Optimism is a creed that faces evil and pain, and takes note of chance and fate. Yet, by weighing the evidence of good and evil, it concludes that good in the world outweighs the evil. If there is dark right know, it will pass away and melt into glory of the dawn. If clouds overcast the sky, they will, sooner or later, broken up and dispersed by sun and wind.

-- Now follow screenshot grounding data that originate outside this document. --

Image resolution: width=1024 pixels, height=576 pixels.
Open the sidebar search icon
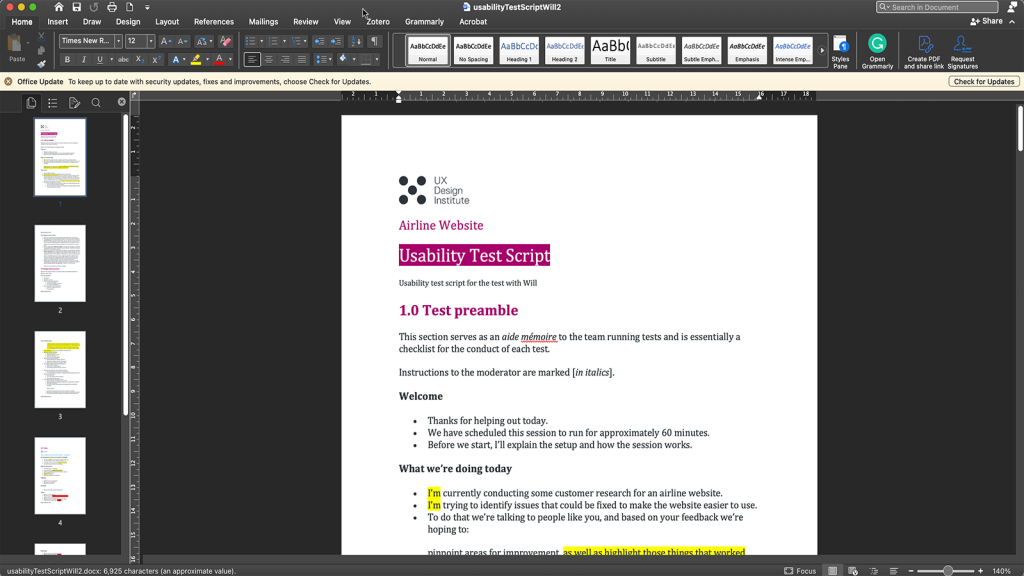point(96,101)
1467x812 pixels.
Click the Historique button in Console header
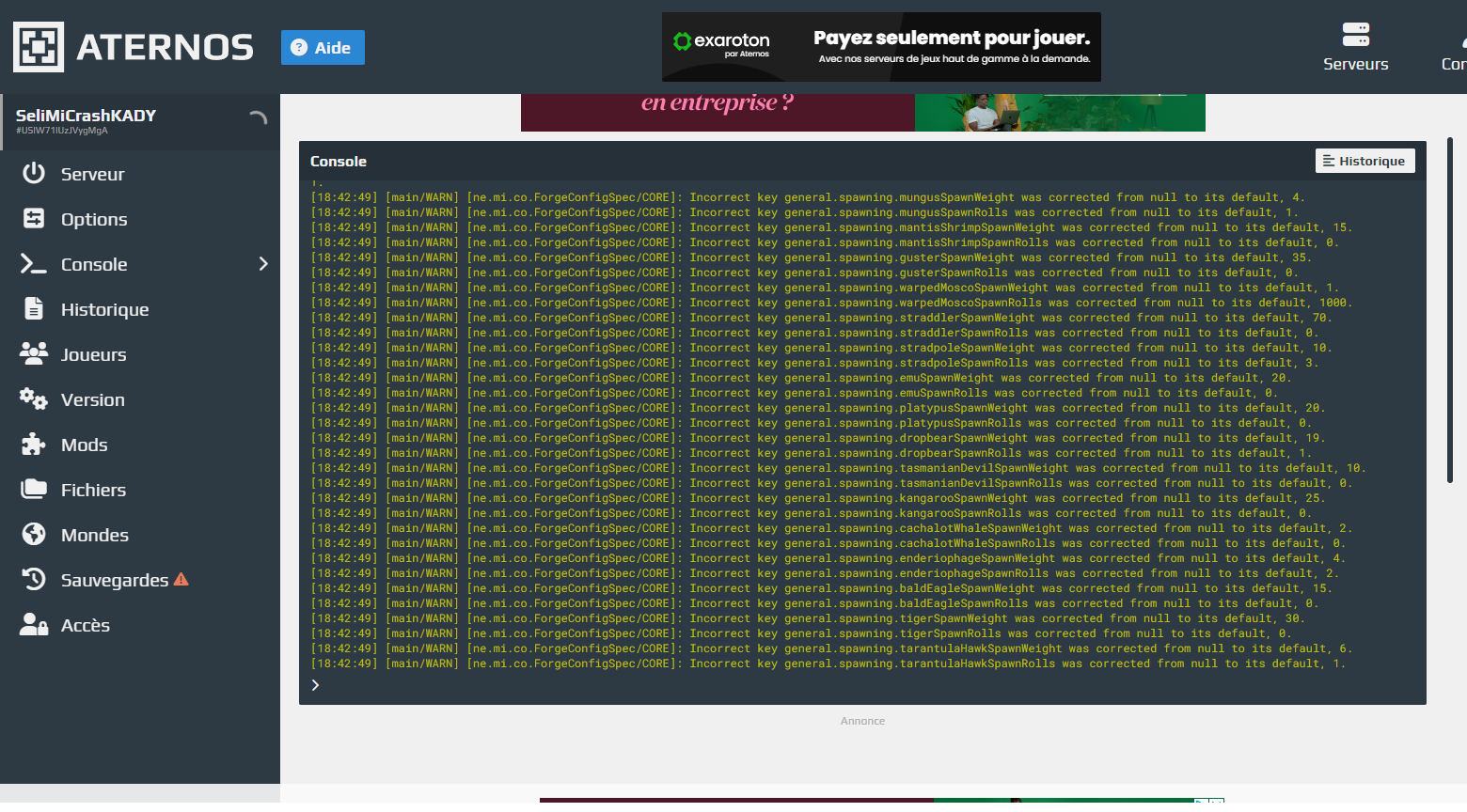(1364, 161)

To see the sun behinds the clouds, to hope for the dawn in the darkness of midnight,-that is optimism.

 

The pessimist throws up hands and cries, “life is not worth living”.

 

The optimist fights on and says, “Hope hope, have faith, all will be well in the end”.

 

Human life is a mingled yarn-good and evil mixed together. No one can deny that there are many aspects of human life which encourage the attitude of pessimism. Chance plays such a large part in man’s life that man often concludes bitterly: ‘Man proposes, god disposes’. Our noble efforts meet wretched and undeserved ends. ‘Captive good’ in Shakespeare’s language is made to serve ‘Captain 111’. We behold ‘desert’ a beggar born while ‘needy nothing’ is trimm’d in jollity. That this often happens must be admitted.

 

So it must be admitted that man, after centuries of civilization, has not proved himself to be a noble and rational animal. He seems to be as cruel, selfish and foolish today as he used to in the prehistoric time. Who can take an optimistic view of human nature in the face of the devastating war that is raging in Iraq and Afghanistan these days? Man’s selfishness is behind it, his love of domination, his innate cruelty and lust for blood,-all these are behind it.

 

In the human world the poor are getting poorer daily and rich, richer. While one man rolls in luxury and does not know what to do with all the wealth he commands, another rolls in the gutters and dies for lack of bread!

 

There are hard facts; how can the optimist deny them? But these are not all the facts of human life, not even half the facts. There are many other things, cheerful and beautiful things, to be thought of, before we can come to a right conclusion about human life.

 

In the first place, if chance plays such a large part in man’s life, chance helps man as much as it hinders him. It there are judes, there are also Counts of Montecristos, if there are Oedipuses there are also Davids. And it is not chance that matters. A man of ability is bound to make his mark sooner or later. Poverty may hamper him, but it may also sharpen his powers and inculcate useful habits in him.

 

As for man’s selfishness and cruelty, no one will claim for man the purity and perfection of angels. But man has certainly progressed. He is unselfish in his family circle, and is capable of great sacrifices for a noble cause.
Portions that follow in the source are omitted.